Em Pernambuco, variante ômicron já corresponde a quase 100% dos casos positivos da Covid-19

 Em Pernambuco, variante ômicron já corresponde a quase 100% dos casos positivos da Covid-19

Uma nova análise genética realizada pelo Instituto Aggeu Magalhães (IAM – Fiocruz-PE), aponta que a variante Ômicron  já corresponde a quase todos os casos positivos da Covid-19 em Pernambuco. De acordo com os dados do sequenciamento divulgado na tarde da sexta-feira, 4 de fevereiro, pela Secretaria Estadual de Saúde (SES-PE), dos 132 genomas analisados 131 (99,25%) foram identificados como a linhagem Ômicron e apenas em uma amostra, de um paciente do Recife, colhida no dia 13 de janeiro, foi identificada a variante Delta.

“Pernambuco tem se destacado, no cenário nacional, pelo sequenciamento genético de amostras de casos confirmados para a Covid-19, o que proporciona além do rastreamento da disseminação do vírus, a rápida detecção de suas variantes e o estabelecimento as medidas de controle em tempo adequado. Reforço, ainda, que este trabalho só tem sido possível graças à valorosa parceria e importante trabalho que vem sendo desenvolvido pelo Instituto Aggeu Magalhães”, avaliou o secretário estadual de Saúde, André Longo.

As coletas são de pacientes de 6 municípios e foram realizadas entre os dias 06 e 19 de janeiro. Os casos da Ômicron foram registrados a partir da coleta de pacientes provenientes das cidades do Cabo de Santo Agostinho (1), Garanhuns (1), Recife (127), Santa Cruz do Capibaribe (1), Vertentes (1) e Vitória de Santo Antão (1).

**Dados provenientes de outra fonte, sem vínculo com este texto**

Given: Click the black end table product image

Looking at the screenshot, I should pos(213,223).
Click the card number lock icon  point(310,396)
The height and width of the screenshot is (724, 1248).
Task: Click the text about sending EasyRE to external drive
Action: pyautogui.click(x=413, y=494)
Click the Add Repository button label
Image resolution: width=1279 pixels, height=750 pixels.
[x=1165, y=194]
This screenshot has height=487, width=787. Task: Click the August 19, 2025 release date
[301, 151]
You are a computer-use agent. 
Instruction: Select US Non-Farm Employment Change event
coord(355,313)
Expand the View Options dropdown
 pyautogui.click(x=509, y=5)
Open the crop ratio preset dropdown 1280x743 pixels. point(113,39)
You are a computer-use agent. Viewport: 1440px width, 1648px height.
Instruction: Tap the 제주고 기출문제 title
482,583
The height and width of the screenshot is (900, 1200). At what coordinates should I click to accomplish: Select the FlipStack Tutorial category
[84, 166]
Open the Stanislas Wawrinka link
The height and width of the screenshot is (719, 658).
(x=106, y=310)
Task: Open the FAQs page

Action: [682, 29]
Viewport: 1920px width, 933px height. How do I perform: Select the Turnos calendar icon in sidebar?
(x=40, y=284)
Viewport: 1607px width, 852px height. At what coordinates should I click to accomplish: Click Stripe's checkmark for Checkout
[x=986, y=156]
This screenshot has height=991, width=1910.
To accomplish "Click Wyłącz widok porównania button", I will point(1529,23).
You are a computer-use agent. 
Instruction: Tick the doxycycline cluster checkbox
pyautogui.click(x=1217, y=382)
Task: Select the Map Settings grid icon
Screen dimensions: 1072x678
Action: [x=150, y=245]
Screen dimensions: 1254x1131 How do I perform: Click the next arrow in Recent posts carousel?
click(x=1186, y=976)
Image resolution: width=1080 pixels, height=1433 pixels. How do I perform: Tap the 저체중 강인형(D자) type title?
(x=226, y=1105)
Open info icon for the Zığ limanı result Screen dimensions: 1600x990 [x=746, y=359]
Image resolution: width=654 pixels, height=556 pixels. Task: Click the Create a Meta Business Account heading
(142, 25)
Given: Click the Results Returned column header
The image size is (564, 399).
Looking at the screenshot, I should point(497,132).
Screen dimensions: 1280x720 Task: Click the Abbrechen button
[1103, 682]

“Reforço que, diante deste cenário, precisamos do engajamento de toda a população, com o respeito aos protocolos e o reforço nos cuidados, com o uso da máscara, a lavagem das mãos e o ato de evitar aglomerações. Também é de suma importância que possamos avançar com a vacinação, porque, por escapar parcialmente dos anticorpos, a Ômicron pode causar infecção em pessoas devidamente vacinadas, mas elas raramente adoecem com gravidade e morrem. Já em não vacinados tem um impacto muito pior, com reflexo direto nas hospitalizações e mortes”, reforçou André Longo.